可观察性最佳实践
- 使用 Prometheus 进行生产规模的监控

可观察性最佳实践

使用 Prometheus 进行生产规模的监控

使用 Istio 以及 Prometheus 进行生产规模的监控时推荐的方式是使用分层联邦并且结合一组记录规则。

尽管安装 Istio 不会默认部署 Prometheus，入门指导中 Option 1: Quick Start 的部署按照 Prometheus 集成指导安装了 Prometheus。此 Prometheus 部署刻意地配置了很短的保留窗口 (6小时)。此快速入门 Prometheus 部署同时也配置为从网格上运行的每一个 Envoy 代理上收集指标，同时通过一组有关它们的源的标签( instance，pod, 和 namespace)来扩充指标。

Production-scale Istio monitoring with Istio

通过记录规则进行负载等级的聚合

为了聚合统计实例以及 pod 级别的指标起来，需要用以下的记录规则更新默认 Prometheus 配置：

Plain Prometheus Rules Prometheus Operator Rules CRD

groups:
- name: "istio.recording-rules"
  interval: 5s
  rules:
  - record: "workload:istio_requests_total"
    expr: |
      sum without(instance, kubernetes_namespace, kubernetes_pod_name) (istio_requests_total)
  - record: "workload:istio_request_duration_milliseconds_count"
    expr: |
      sum without(instance, kubernetes_namespace, kubernetes_pod_name) (istio_request_duration_milliseconds_count)
  - record: "workload:istio_request_duration_milliseconds_sum"
    expr: |
      sum without(instance, kubernetes_namespace, kubernetes_pod_name) (istio_request_duration_milliseconds_sum)
  - record: "workload:istio_request_duration_milliseconds_bucket"
    expr: |
      sum without(instance, kubernetes_namespace, kubernetes_pod_name) (istio_request_duration_milliseconds_bucket)
  - record: "workload:istio_request_bytes_count"
    expr: |
      sum without(instance, kubernetes_namespace, kubernetes_pod_name) (istio_request_bytes_count)
  - record: "workload:istio_request_bytes_sum"
    expr: |
      sum without(instance, kubernetes_namespace, kubernetes_pod_name) (istio_request_bytes_sum)
  - record: "workload:istio_request_bytes_bucket"
    expr: |
      sum without(instance, kubernetes_namespace, kubernetes_pod_name) (istio_request_bytes_bucket)
  - record: "workload:istio_response_bytes_count"
    expr: |
      sum without(instance, kubernetes_namespace, kubernetes_pod_name) (istio_response_bytes_count)
  - record: "workload:istio_response_bytes_sum"
    expr: |
      sum without(instance, kubernetes_namespace, kubernetes_pod_name) (istio_response_bytes_sum)
  - record: "workload:istio_response_bytes_bucket"
    expr: |
      sum without(instance, kubernetes_namespace, kubernetes_pod_name) (istio_response_bytes_bucket)
  - record: "workload:istio_tcp_connections_opened_total"
    expr: |
      sum without(instance, kubernetes_namespace, kubernetes_pod_name) (istio_tcp_connections_opened_total)

**数据条目:**
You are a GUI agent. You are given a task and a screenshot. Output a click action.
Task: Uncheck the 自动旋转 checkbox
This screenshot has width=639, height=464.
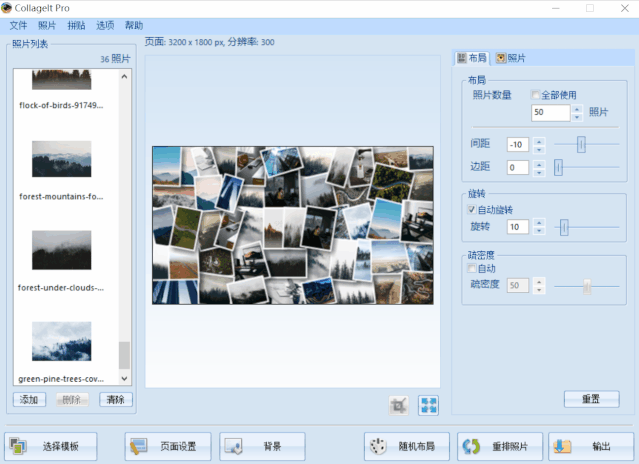(472, 211)
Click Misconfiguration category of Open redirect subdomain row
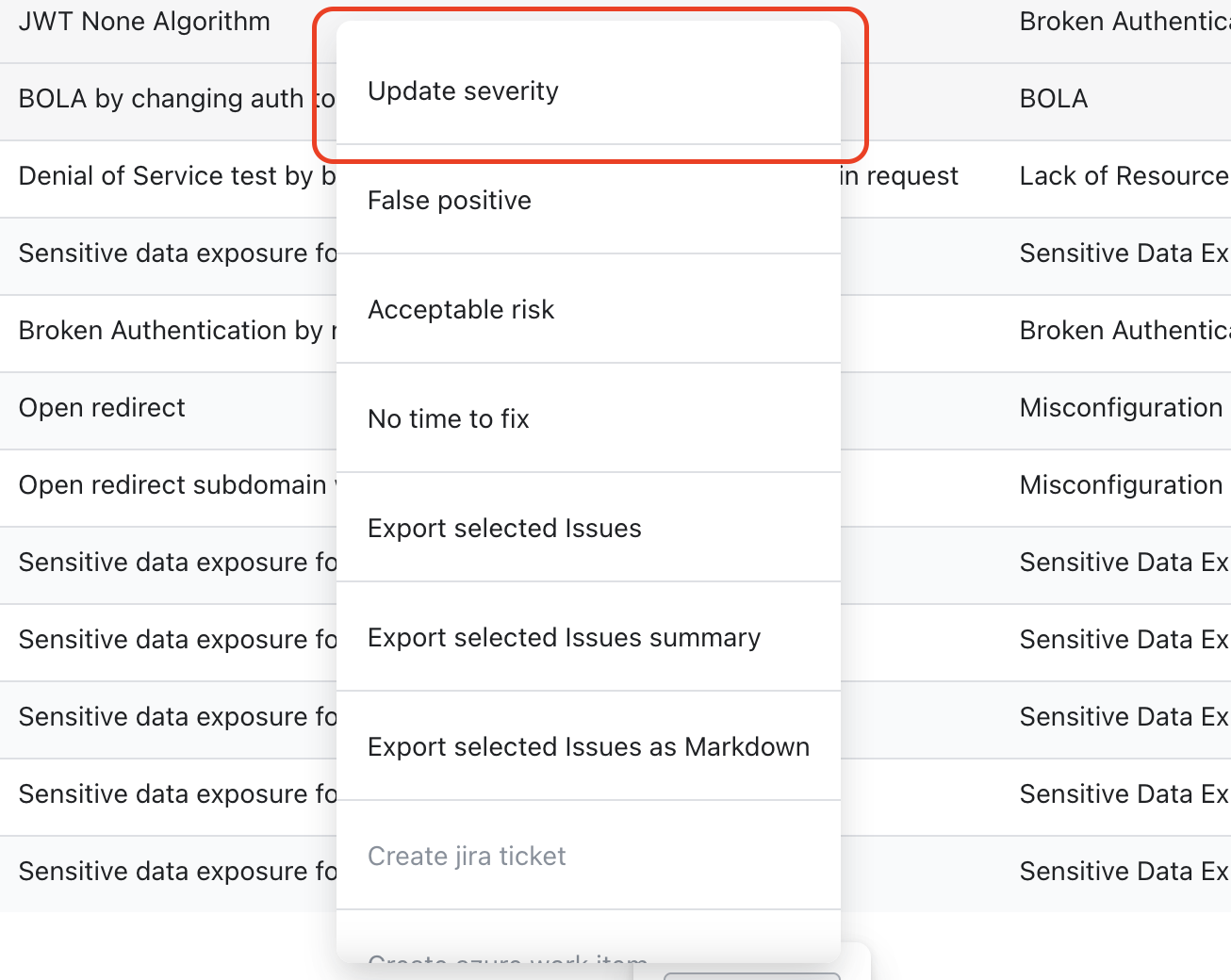Image resolution: width=1231 pixels, height=980 pixels. [x=1121, y=485]
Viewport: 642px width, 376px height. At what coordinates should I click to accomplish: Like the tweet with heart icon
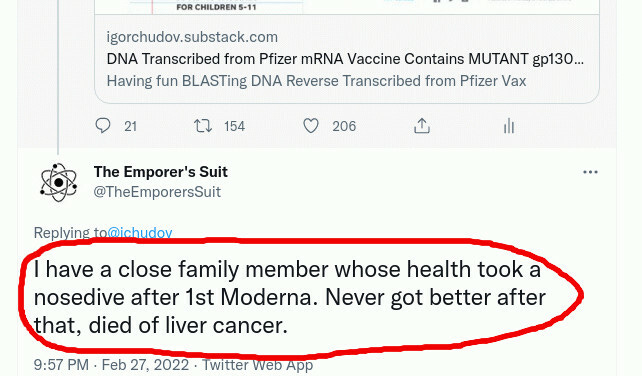coord(311,126)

**任务要求 1:**
请根据关于 Prometheus 生产规模监控的文本回答以下问题，答案按相同字母标注：
(a) 使用 Istio 和 Prometheus 做生产规模监控时，推荐的方式是什么？
(b) 快速入门的 Prometheus 部署刻意配置的保留窗口有多长？
(c) 记录规则组 "istio.recording-rules" 的 interval 设为多少？
**任务要求 2:** 续写这篇关于 Prometheus 生产规模监控的文本，从最后一条记录规则之后接着写。

**最终结果 1:**
(a) 使用分层联邦，并结合一组记录规则。
(b) 6小时。
(c) 5s。

**最终结果 2:**
  - record: "workload:istio_tcp_connections_closed_total"
    expr: |
      sum without(instance, kubernetes_namespace, kubernetes_pod_name) (istio_tcp_connections_closed_total)
  - record: "workload:istio_tcp_sent_bytes_total_count"
    expr: |
      sum without(instance, kubernetes_namespace, kubernetes_pod_name) (istio_tcp_sent_bytes_total_count)
  - record: "workload:istio_tcp_sent_bytes_total_sum"
    expr: |
      sum without(instance, kubernetes_namespace, kubernetes_pod_name) (istio_tcp_sent_bytes_total_sum)
  - record: "workload:istio_tcp_sent_bytes_total_bucket"
    expr: |
      sum without(instance, kubernetes_namespace, kubernetes_pod_name) (istio_tcp_sent_bytes_total_bucket)
  - record: "workload:istio_tcp_received_bytes_total_count"
    expr: |
      sum without(instance, kubernetes_namespace, kubernetes_pod_name) (istio_tcp_received_bytes_total_count)
  - record: "workload:istio_tcp_received_bytes_total_sum"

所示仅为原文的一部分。